Potential sibling of another line from the same transformation. 

Molecular analysis of integrant plants

A number of putative integrants from each experiment were analyzed by PCR for the presence of the expected 35S-lox-hpt junction. This junction was found in 77 of 81 candidates. The four plants that failed to yield a PCR product may be due to hpt fusion to an endogenous promoter in the genome. The 77 plants were analyzed by Southern hybridization. DNA treated with EcoRI was probed with a 35S-cre fragment. An intact left and right junction was confirmed in 73 of the 77 plants through detection of the 1.7-kb 35S-lox-hpt and the 1.4-kb gus-lox-cre band, and the loss of the 2.4-kb parental 35-lox-cre fragment (Fig. 1B). With EcoRV-treated DNA, a gus-specific probe hybridized to only one 2.0-kb gus-lox-cre fragment in 35 of the 73 plants (Fig. 1B). The presence of one or more additional bands in the other plants indicated more than a single copy of Cp-gus DNA, whether situated in tandem at the same site, or elsewhere in the genome.

Data below:
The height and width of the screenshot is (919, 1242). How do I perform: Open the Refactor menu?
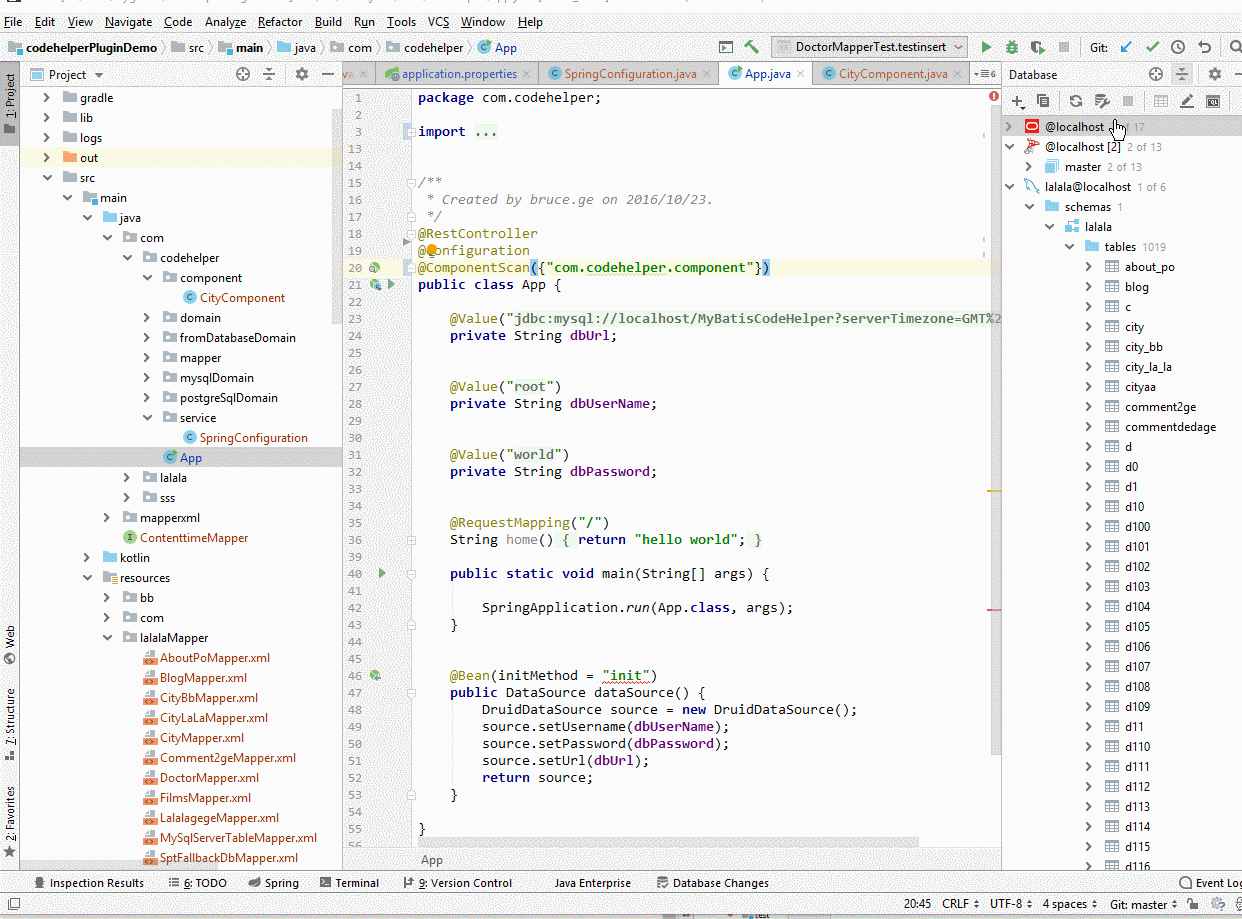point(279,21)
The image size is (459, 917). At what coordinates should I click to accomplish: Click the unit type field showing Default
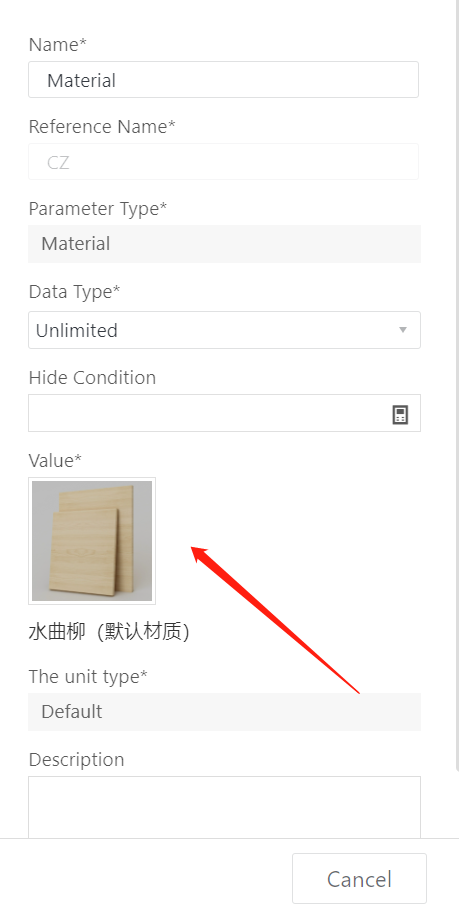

Directions:
According to the excerpt on molecular analysis of integrant plants, in how many of the 81 candidates was the expected 35S-lox-hpt junction found by PCR?

Solution to this task:
77